Watching the documentary obviously resonated with me; it was a poignant reminder of how very much spiritually and actively aligned I am with the missions of people like Heumann, Harkin, and more. Disability rights sits at the core of what I’ve done for the past dozen years as a technology reporter. Back in 2013, I carved out a beat, virtually all by my lonesome, covering accessibility and assistive technologies that I knew was risky because it was—and remains—abstract and esoteric and misunderstood by the majority of folks in the press. Believe me, disability decidedly isn’t a hot topic at tech desks in newsrooms; despite the proliferation of equally narrow beats like AI, social media, and media, accessibility sits at the narrowest of margins. With precious few exceptions, like my good friend at The Washington Post in Amanda Morris, disability simply isn’t a priority like race and sexuality when it comes to social justice reporting. I’ve lamented this before, as well as hawking my own wares on LinkedIn, both because I love working in journalism and, more pointedly, I’m utterly devoted to the representational cause. It’s precisely why, with a reporting résumé that includes interviewing Apple CEO Tim Cook, one of the feathers in the proverbial cap of my career I’m most proud of is interviewing Tony Coelho in 2020. Coelho, the retired Democratic congressman from California, copes with epilepsy (as my mother did) and is perhaps best known as being the ADA’s primary sponsor alongside the aforementioned Harkin.

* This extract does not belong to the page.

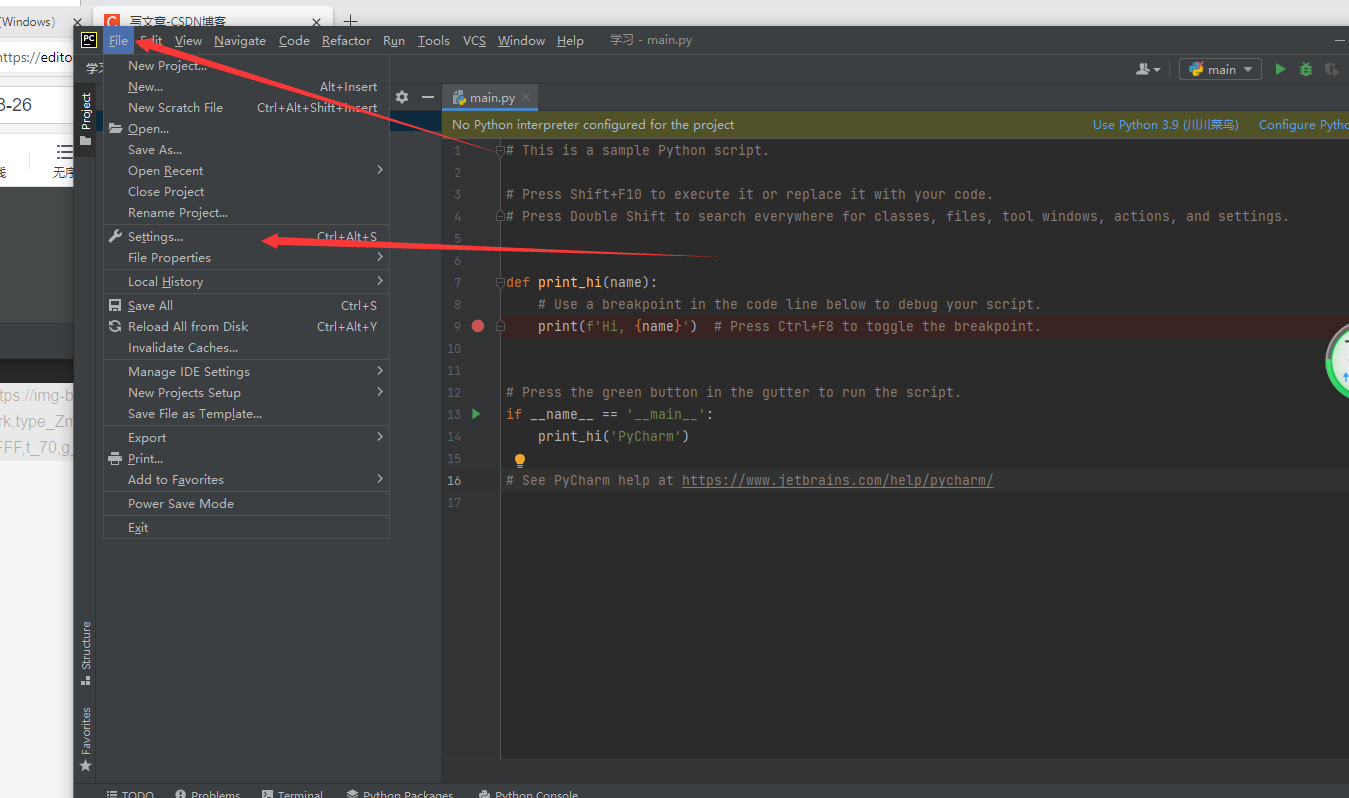
Task: Remove the red breakpoint on line 9
Action: tap(478, 326)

It’s hard to believe the ADA turns only 35 years old come late July. Harder still, the ADA was signed into law by a Republican president in George H.W. Bush. I cannot fathom today’s ghoulish Republican Party, let alone Trump’s signature, even passing muster in Congress. As with other marginalized communities, it isn’t a stretch to surmise today’s Republicans give not even the slightest of shits about people like me. I’ve no doubt they would institutionalize us posthaste were it possible and politically expedient to do so.
Which brings me to my second recommendation. Capitol Hill has been in a tizzy this past week over the “Signalgate” scandal involving sensitive military operations and the accidental addition of Atlantic editor-in-chief Jeffrey Goldberg in the group text chat. Goldberg is host and moderator of one of my favorite nerdy shows in Washington Week which, like American Experience, airs on PBS. I watch it faithfully every Friday evening, usually in the living room over dinner. This week’s episode promised to be must-see TV given the show (a) covers the hottest political stories of the week; and (b) Goldberg himself is a central figure in the story. I thought it would be riveting television, and it turned out I was exactly right. To me, it was just as enthralling and entertaining as the Season 2 finale of Severance that, coincidentally, dropped just last Friday on Apple TV+.
Anyway, if you want good things to watch this weekend, the PBS app is your friend.